What is being asked:
Find the line containing "Click the blue scroll-to-top chevron icon" in the entries; transcribe it and all remaining lines through the end, exactly as they appear, but not the pictures.

(Saved entries)

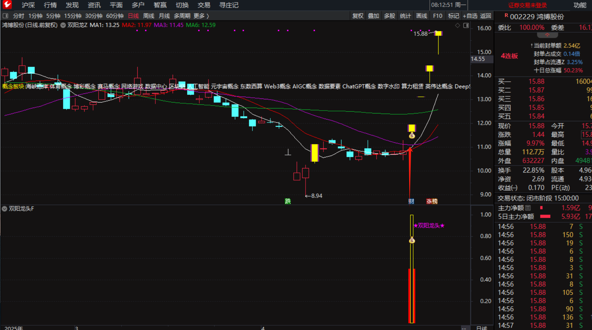Add stock with the +自选 button

click(x=470, y=16)
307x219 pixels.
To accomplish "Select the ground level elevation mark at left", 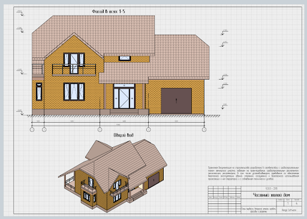I will [x=20, y=112].
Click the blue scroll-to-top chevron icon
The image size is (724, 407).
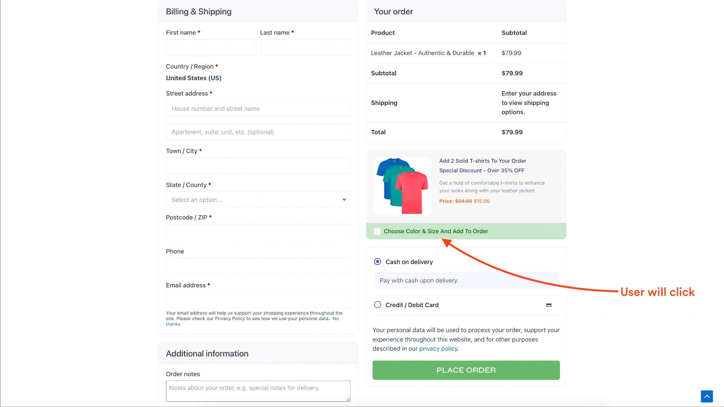[707, 396]
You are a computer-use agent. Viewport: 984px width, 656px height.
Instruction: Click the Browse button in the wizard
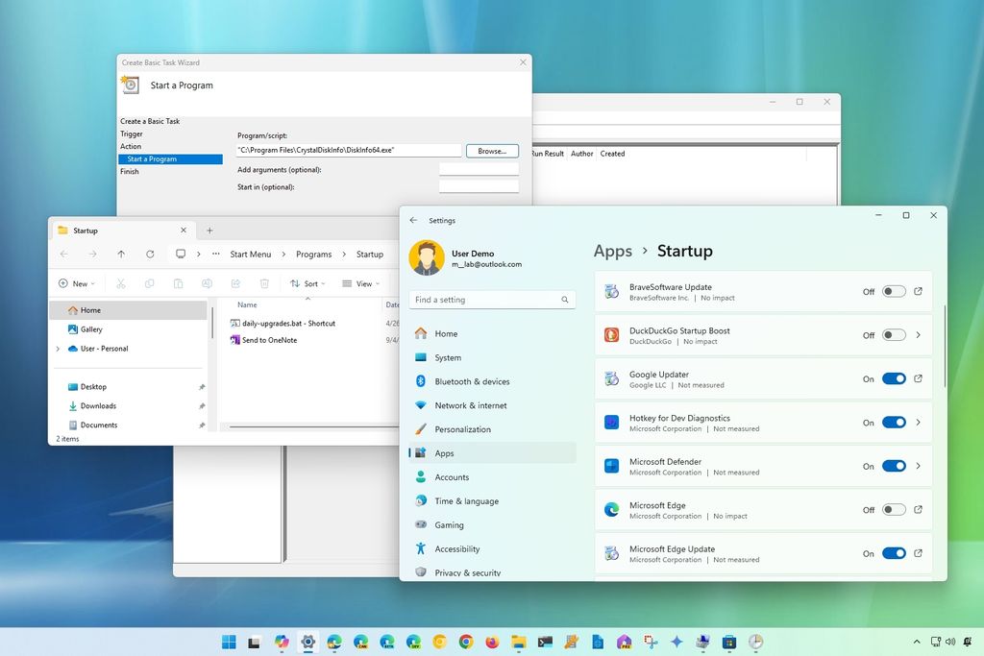[x=491, y=150]
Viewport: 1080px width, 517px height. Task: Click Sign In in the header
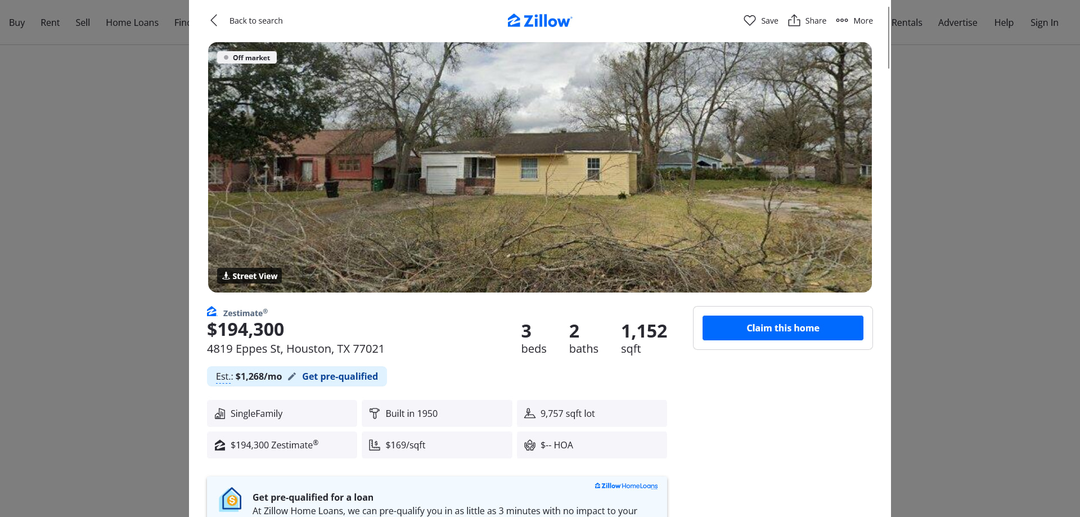(1044, 23)
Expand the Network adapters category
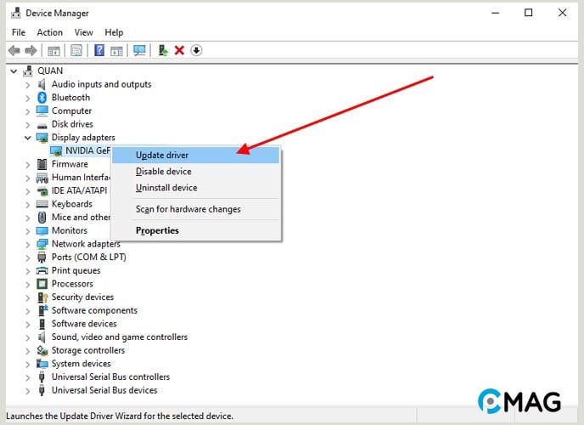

Output for this task:
Click the blue scroll-to-top chevron icon
The image size is (724, 407).
[707, 396]
You are a computer-use agent. Viewport: 984px width, 656px height.
Instruction: Click the Browse button in the wizard
[x=491, y=150]
Viewport: 1080px width, 517px height. Task: Click Sign In in the header
(1044, 23)
Expand the Network adapters category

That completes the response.